Louis Lumière's invention was introduced to Uruguayan audiences on July 18, 1898, at the Salón Rouge, a popular local cabaret. Local businessman Félix Oliver purchased Uruguay's first film, camera and projector from the Lumiére brothers themselves; with them he made Bicycle Race in the Arroyo Seco Velodrome, the second film produced in Latin America.

With his first short film a success, Oliver established the country's first film studio and continued to make documentaries. One of Argentina's first cinematographers, French-born Henri Corbicier, took Uruguayan film in a new direction when he produced The Peace of 1904, a documentary about Uruguay's recent political conflict and its resolution. Corbicier continued to produce newsreels and documentaries for the Uruguayan public for some time and influenced others to do the same.

Receiving most of their commercial films from Argentine studios, Uruguayan audiences saw no domestic fiction film titles until, in 1919, the local non-profit society Bonne Garde financed Pervanche, directed by León Ibáñez. Unsuccessful, the effort was the country's only one of its type until Juan Antonio Borges' Souls on the Coast. Released in 1923, it is considered to be the first Uruguayan feature film. Its studio, Charrúa Films, produced one more feature film (Adventures of a Parisian Girl in Montevideo) before closing in 1927.

Inspiring others, however, this modest beginning led Carlos Alonso to produce The Little Hero of Arroyo de Oro in 1929; the film, a realist tragedy set in the countryside, was in the vanguard due to its frank and graphic depiction of domestic violence and was the first commercially successful Uruguayan film.

Despite other difficulties, the year 1930 provided Uruguayan film makers an unexpected opportunity when their national football team won that year's World Cup. Justino Zavala Muñiz produced documentaries on the event, which also coincided with the 100th anniversary of the Uruguayan Constitution. His success enabled him to establish the Uruguayan Cine-Club, from where he premiered the acclaimed Sky, Water and Sea Lions, among other documentaries and fiction films.

The Great Depression, however, soon dampened local film makers' plans and audiences would have to wait until 1936 to see the next locally produced film.

===The Golden Age===

In 1936, Ciclolux Studios purchased Uruguay's first equipment for the production of film sound and released director Juan Etchebehere's Two Destinies. Socially aware, the film is reminiscent of Great Expectations and was made despite the repressive atmosphere that prevailed in Uruguay during President Gabriel Terra's règime. Beset by censorship, Argentine film imports, and global instability, local filmmaking remained limited to documentaries, newsreels and lighthearted comedies and musicals.

A joint venture between Argentine and Uruguayan investors, however, resulted in Orión Studios.
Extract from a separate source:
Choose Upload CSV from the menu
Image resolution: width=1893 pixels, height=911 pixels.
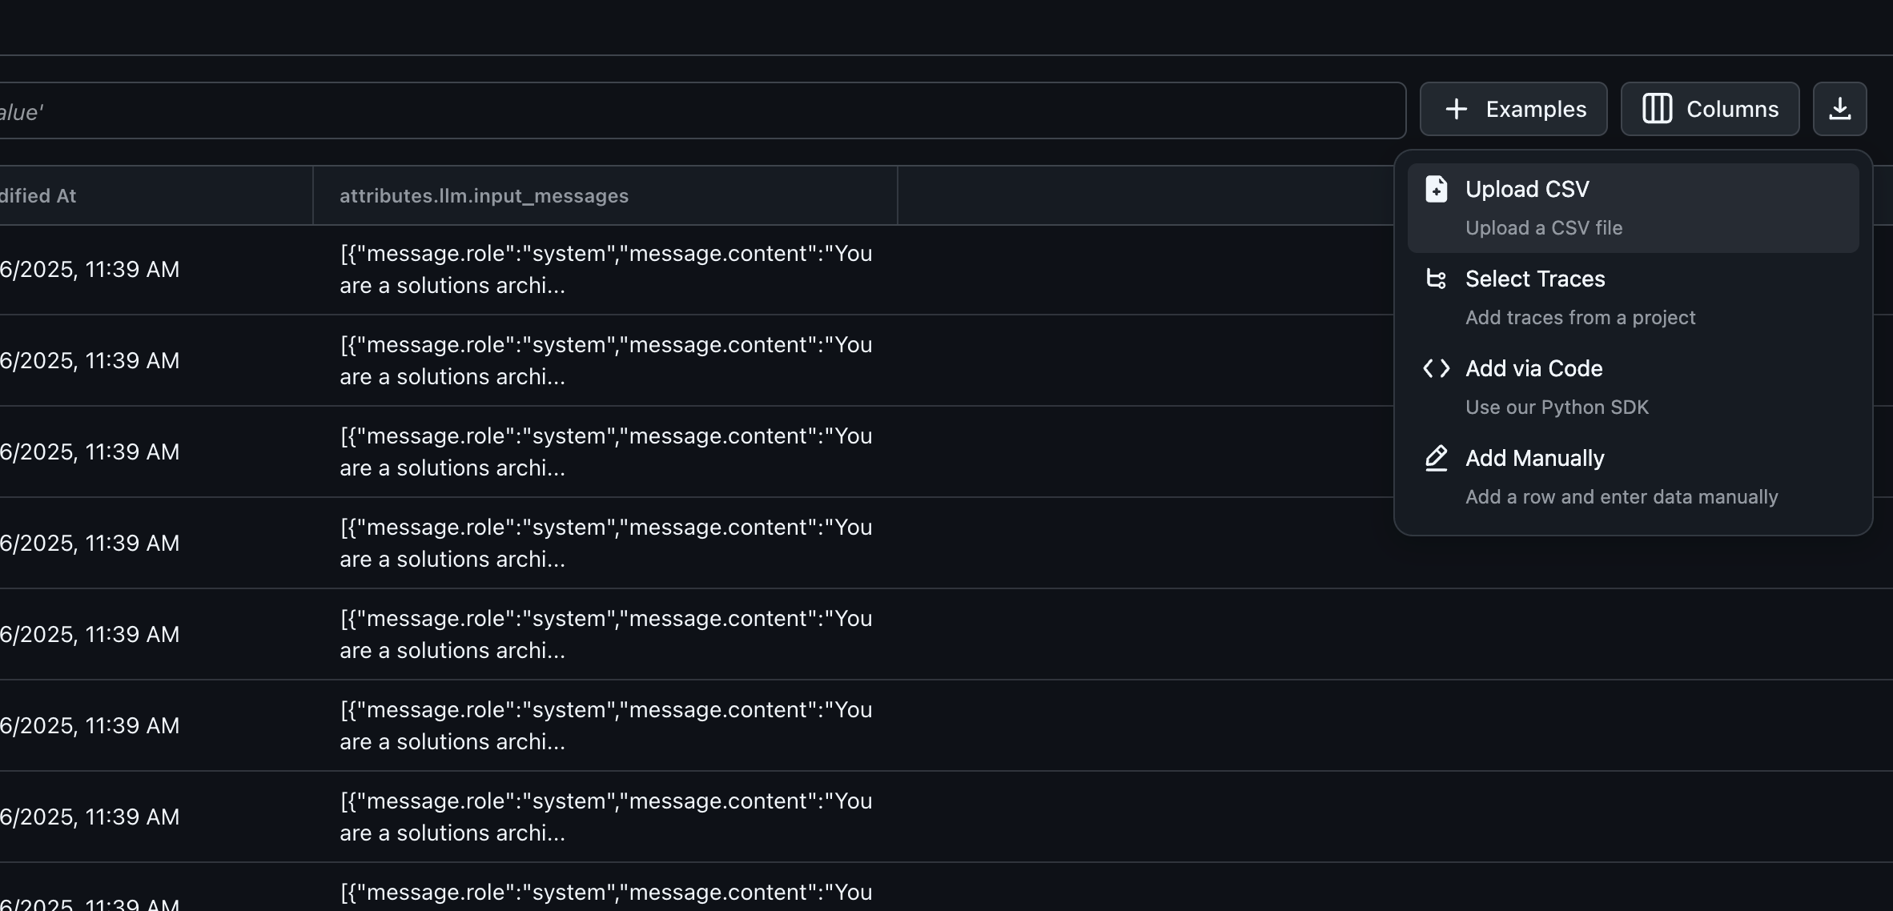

The studio produced four well-received full-length dramas between 1946 and 1948, and reintroduced local audiences to Uruguayan drama film with Argentine Director Julio Saraceni's version of The Three Musketeers and Belisario García Villar's version of Italian novelist Luigi Pirandello's Come tu me vuoi. The renewed activity brought Kurt Land to Uruguay, where he made The Thief of Dreams.
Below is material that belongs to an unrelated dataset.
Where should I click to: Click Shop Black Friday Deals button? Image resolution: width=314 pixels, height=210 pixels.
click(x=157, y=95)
The post-war era continued to bring audiences well-received comedies such as Adolfo Fabregat's The Detective Goes the Wrong Way (1949) and documentaries such as Enrico Gras' Artigas: Protector of Free Peoples (1950), although dramatic full-length titles continued to struggle. Documentaries continued to be the local film industry's standby. Miguel Ángel Melino's ode to the Uruguayan independence saga, The Arrival of the Thirty-Three Easterners (1952) earned him plaudits and a long-term contract with the National Party for campaign film productions.
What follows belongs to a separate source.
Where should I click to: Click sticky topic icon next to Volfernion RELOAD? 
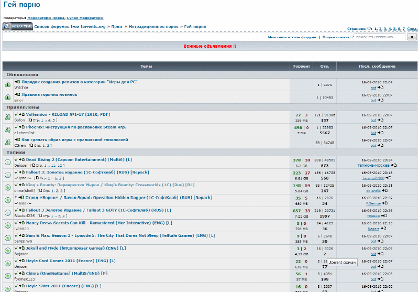pos(8,117)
Years passed with no local drama titles until 1959, when Hugo Ulive made A Song for Judas, a realistic ode to the struggling troubadour. The realist and neorealist film genre found wider acceptance locally and Ulive and others made a number of cultural documentaries and, after 1960, films to promote tourism.

===Winds of change===

The shifting intellectual discourse in much of the western world during the 1960s influenced Uruguayan culture quickly and extensively. Among filmmakers this was evidenced by the production of muck-raking titles aimed at encouraging social awareness. Mario Handler's Carlos: Portrait of a Montevideo Panhandler represented a local form of cinéma vérité that drew on Uruguayan film makers' tradition as documentarians. Increasingly the target of harassment, Handler followed this with studies on student protests such as the unequivocal I Like Students (1968), Líber Arce: Liberation (1969) and a work about a massive local meatpacker strike entitled The Uruguayan Beef Shortage of 1969.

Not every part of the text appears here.